▶ Part of a data file
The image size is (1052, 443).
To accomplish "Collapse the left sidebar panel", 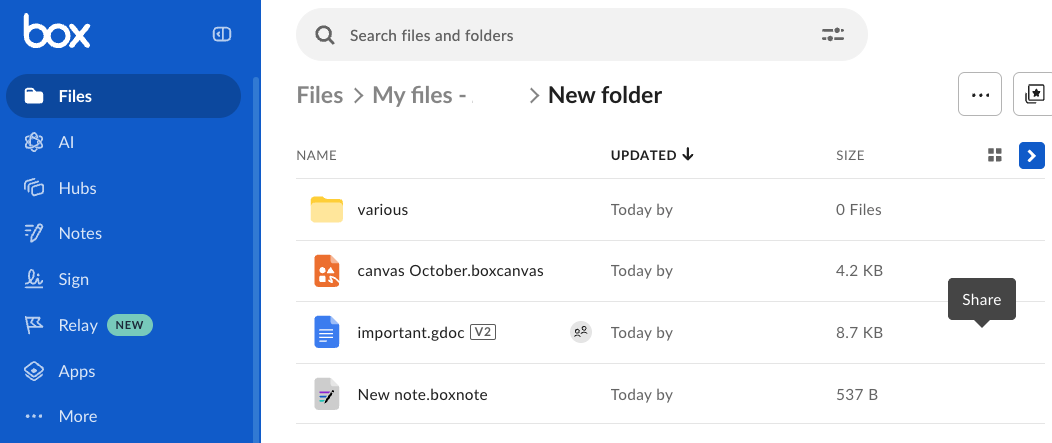I will 222,35.
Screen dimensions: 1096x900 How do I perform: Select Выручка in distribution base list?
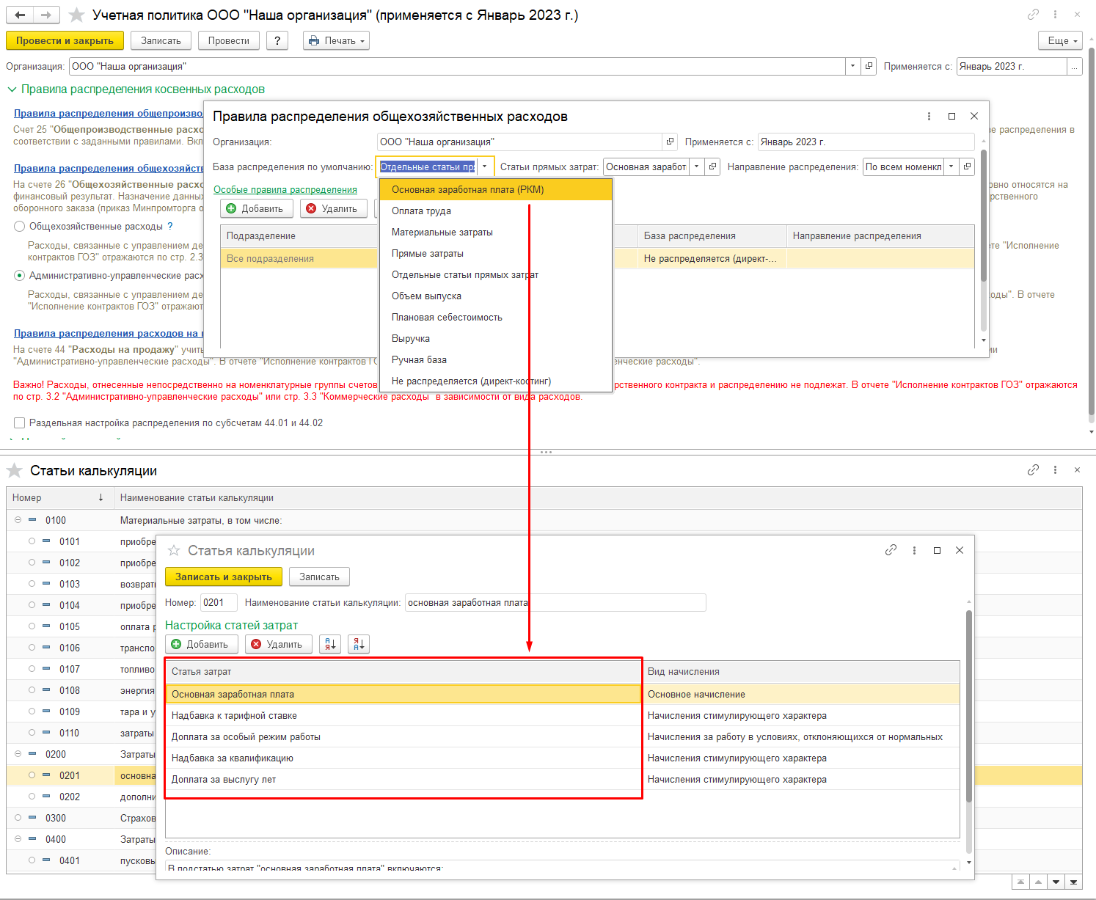(x=411, y=338)
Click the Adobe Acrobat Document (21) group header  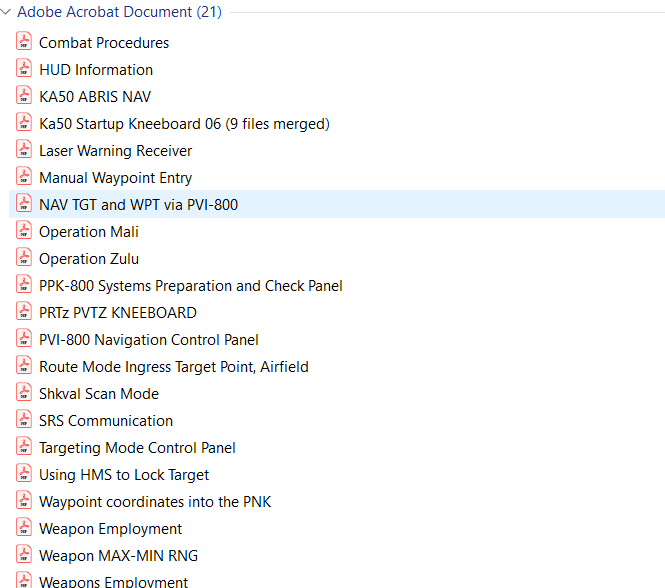pyautogui.click(x=119, y=12)
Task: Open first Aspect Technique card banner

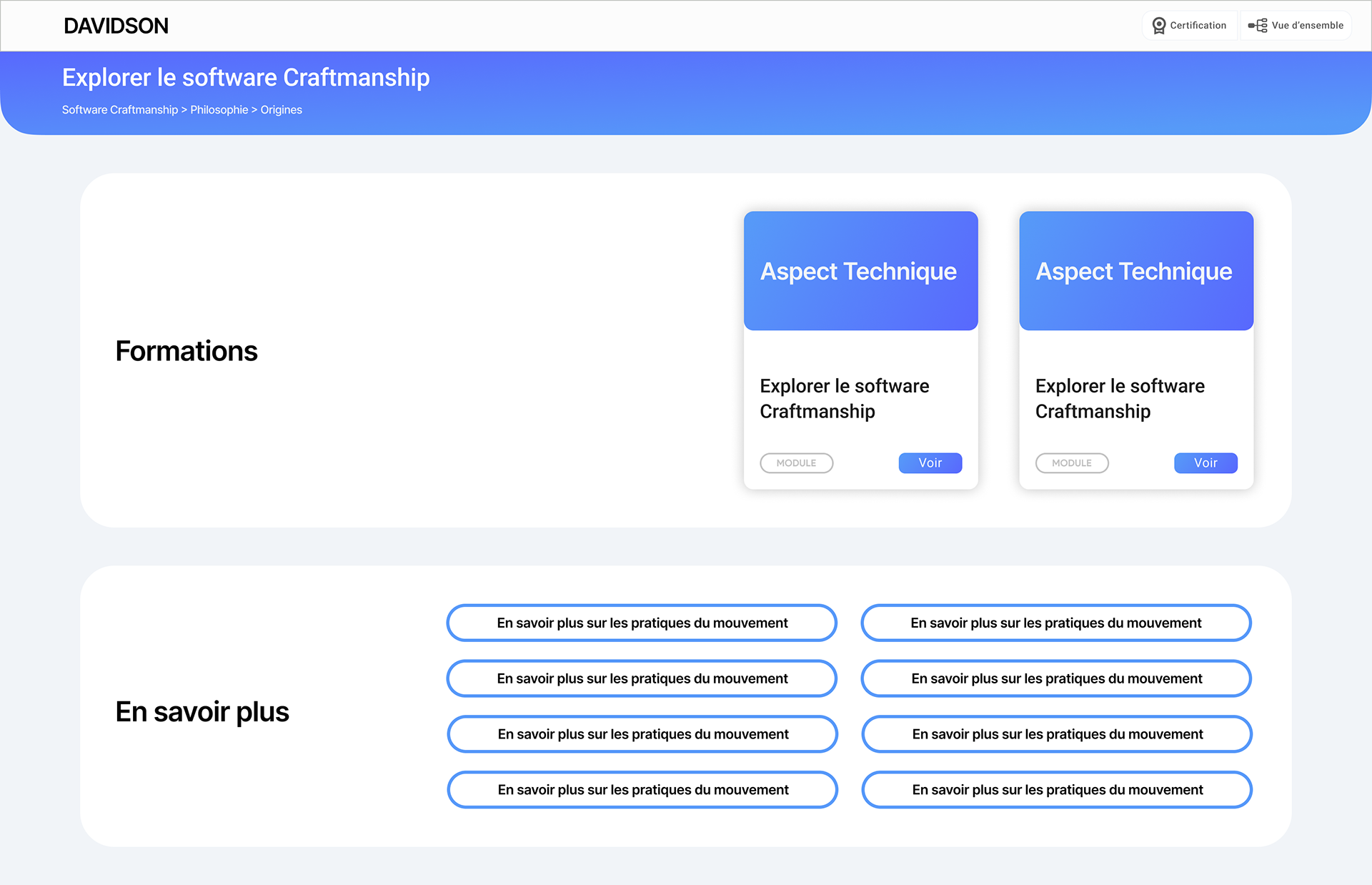Action: (x=860, y=271)
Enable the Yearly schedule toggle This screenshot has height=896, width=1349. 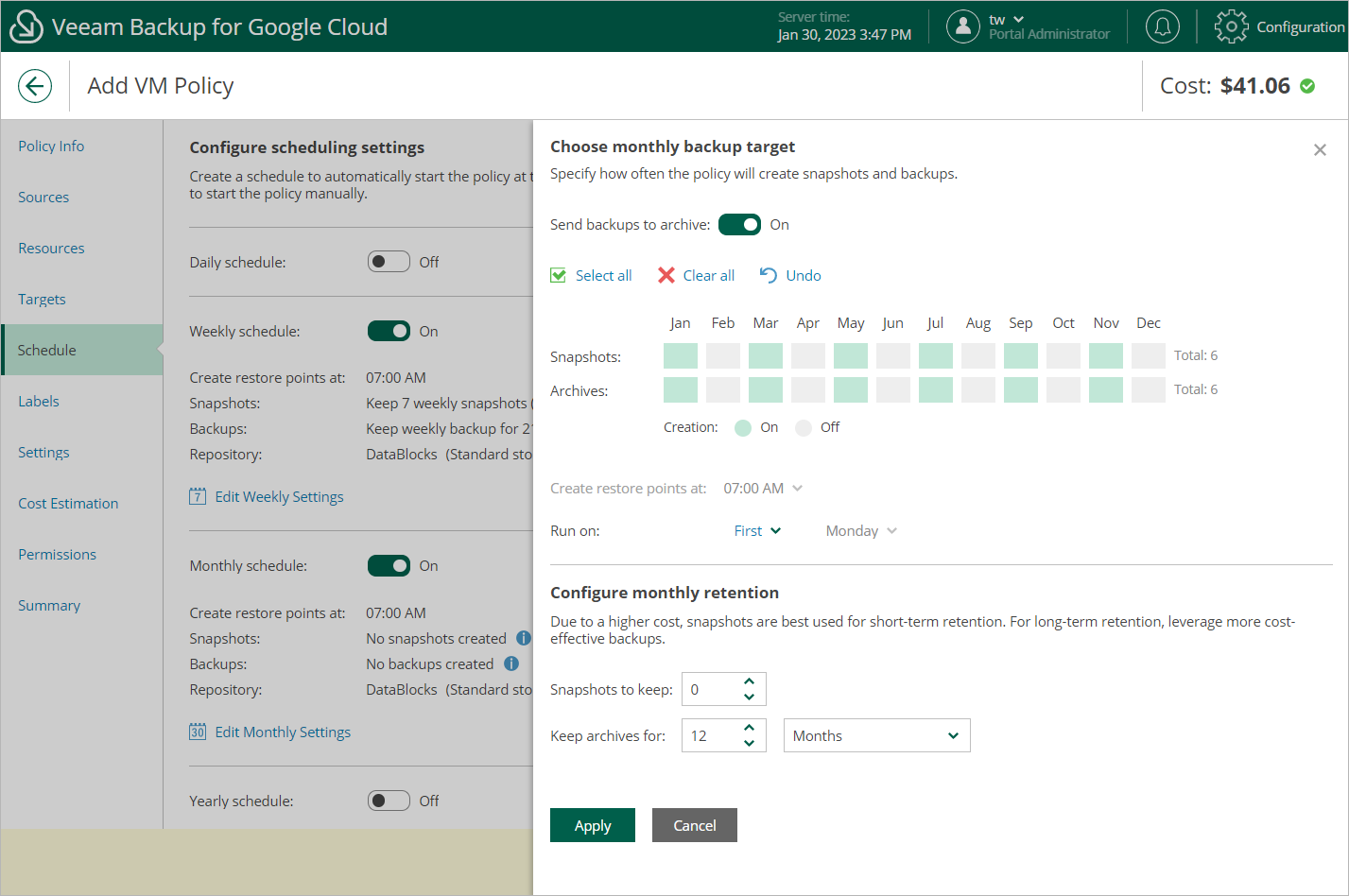389,801
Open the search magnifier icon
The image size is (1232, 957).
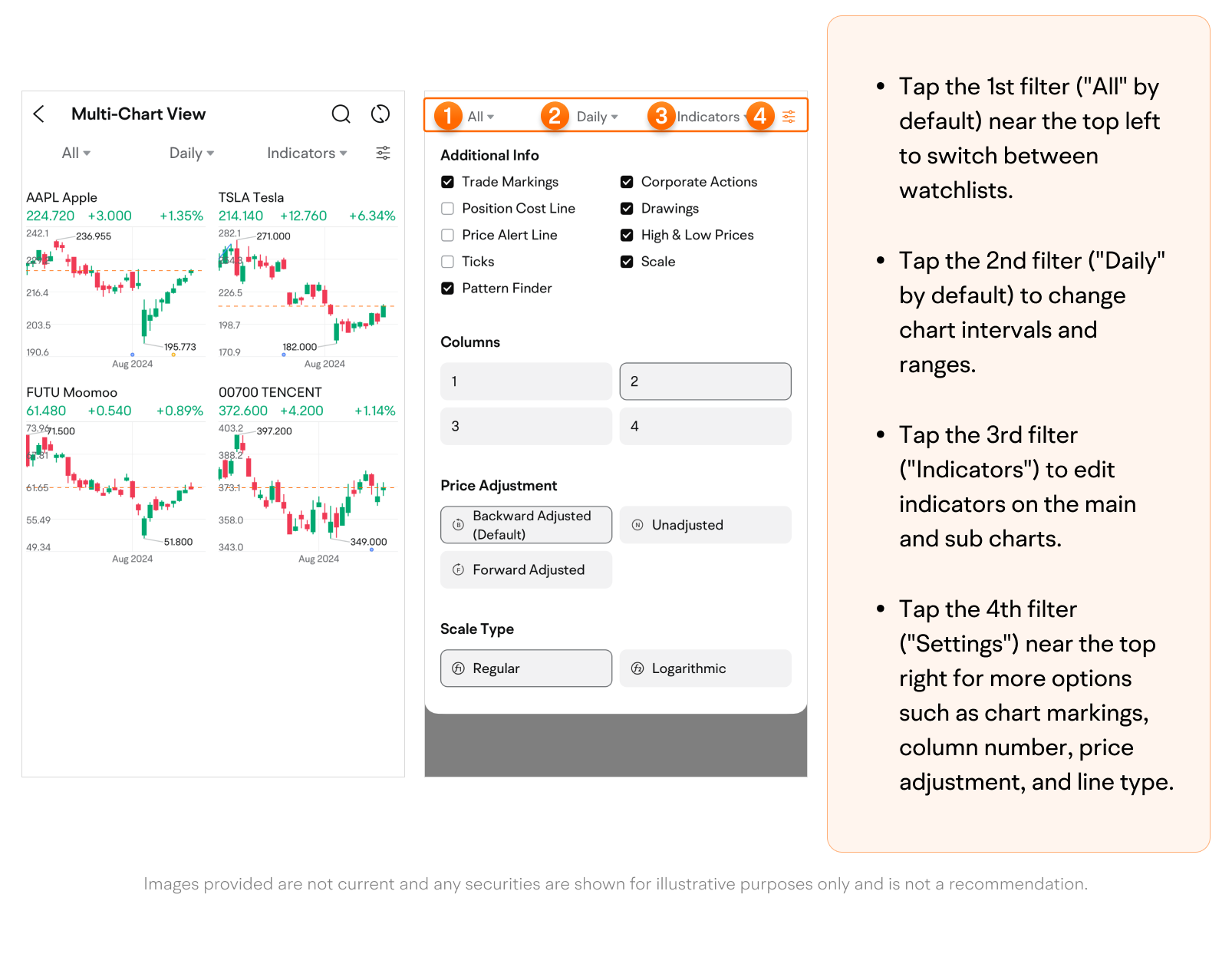pyautogui.click(x=341, y=114)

▶ WORK REQUIRED
Show every line above that contains the word "Open", matching its capitalization exactly.

▶ THE RESULT
Task: Open first Aspect Technique card banner
Open the search magnifier icon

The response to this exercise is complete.